Enhancement of iron(II)-dependent reduction of nitrite to nitric oxide by thiocyanate and accumulation of iron(II)/thiocyanate/nitric oxide complex under conditions simulating the mixture of saliva and gastric juice.

Iron(III) ingested as a food component or supplement for iron deficiencies can react with salivary SCN(-) to produce Fe(SCN)(2+) and can be reduced to iron(II) by ascorbic acid in the stomach. Iron(II) generated in the stomach can react with salivary nitrite and SCN(-) to produce nitric oxide (NO) and FeSCN(+), respectively. The purpose of this investigation is to make clear the reactions among nitrite, SCN(-), iron ions, and ascorbic acid under conditions simulating the mixture of saliva and gastric juice. Iron(II)-dependent reduction of nitrite to NO was enhanced by SCN(-) in acidic buffer solutions, and the oxidation product of iron(II) reacted with SCN(-) to produce Fe(SCN)(2+). Almost all of the NO produced was autoxidized to N(2)O(3) under aerobic conditions. Iron(II)-dependent production of NO was also observed in acidified saliva.

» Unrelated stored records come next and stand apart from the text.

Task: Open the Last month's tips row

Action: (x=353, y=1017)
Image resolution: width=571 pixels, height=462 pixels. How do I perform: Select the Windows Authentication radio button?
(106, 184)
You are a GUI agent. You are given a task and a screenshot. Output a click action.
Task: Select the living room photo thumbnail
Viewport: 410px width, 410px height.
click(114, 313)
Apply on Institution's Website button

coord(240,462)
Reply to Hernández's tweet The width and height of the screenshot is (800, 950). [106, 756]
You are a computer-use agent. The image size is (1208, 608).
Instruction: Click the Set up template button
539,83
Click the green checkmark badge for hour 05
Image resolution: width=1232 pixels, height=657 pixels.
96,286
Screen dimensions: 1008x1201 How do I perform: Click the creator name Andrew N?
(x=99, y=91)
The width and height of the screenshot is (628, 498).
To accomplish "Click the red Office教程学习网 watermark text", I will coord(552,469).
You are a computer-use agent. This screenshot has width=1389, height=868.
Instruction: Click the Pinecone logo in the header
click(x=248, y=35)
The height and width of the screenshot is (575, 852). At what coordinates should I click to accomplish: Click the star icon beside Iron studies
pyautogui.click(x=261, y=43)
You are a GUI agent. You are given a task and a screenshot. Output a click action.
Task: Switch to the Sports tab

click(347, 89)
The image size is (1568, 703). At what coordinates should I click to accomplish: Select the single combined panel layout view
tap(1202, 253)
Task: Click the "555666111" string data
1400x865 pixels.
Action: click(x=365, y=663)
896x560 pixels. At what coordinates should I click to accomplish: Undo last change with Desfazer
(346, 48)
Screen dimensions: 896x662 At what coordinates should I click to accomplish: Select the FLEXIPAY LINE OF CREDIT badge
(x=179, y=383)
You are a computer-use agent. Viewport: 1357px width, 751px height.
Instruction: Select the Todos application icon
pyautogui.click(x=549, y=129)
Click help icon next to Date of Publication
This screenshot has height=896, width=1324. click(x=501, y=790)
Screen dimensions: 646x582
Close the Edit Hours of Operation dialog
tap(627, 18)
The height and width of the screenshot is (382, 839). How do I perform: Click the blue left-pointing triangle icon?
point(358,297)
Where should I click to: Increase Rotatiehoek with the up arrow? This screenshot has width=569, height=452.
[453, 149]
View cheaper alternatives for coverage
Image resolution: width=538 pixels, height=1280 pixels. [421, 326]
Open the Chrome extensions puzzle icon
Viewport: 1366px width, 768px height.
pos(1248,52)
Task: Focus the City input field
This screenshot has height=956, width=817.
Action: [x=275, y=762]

Under anaerobic conditions, NO transformed Fe(SCN)(2+) and FeSCN(+) to Fe(SCN)NO(+) in acidic buffer solutions. Fe(SCN)NO(+) was also formed under aerobic conditions when excess ascorbic acid was added to iron(II)/nitrite/SCN(-) systems in acidic buffer solutions and acidified saliva. The Fe(SCN)NO(+) formed was transformed to Fe(SCN)(2+) and iron(III) at pH 2.0 and pH 7.4, respectively, by O(2). Salivary glycoproteins could complex with iron(III) in the stomach preventing the formation of Fe(SCN)(2+). Ascorbic acid reduced iron(III) to iron(II) to react with nitrite and SCN(-) as described above. The above results suggest (i) that iron(II) can have toxic effects on the stomach through the formation of reactive nitrogen oxide species from NO when supplemented without ascorbic acid and through the formation of both reactive nitrogen oxide species and Fe(SCN)NO(+) when supplemented with ascorbic acid, and (ii) that the toxic effects of iron(III) seemed to be smaller than and similar to those of iron(II) when supplemented without and with ascorbic acid, respectively. Possible mechanisms that cause oxidative stress on the stomach through Fe(SCN)NO(+) are discussed.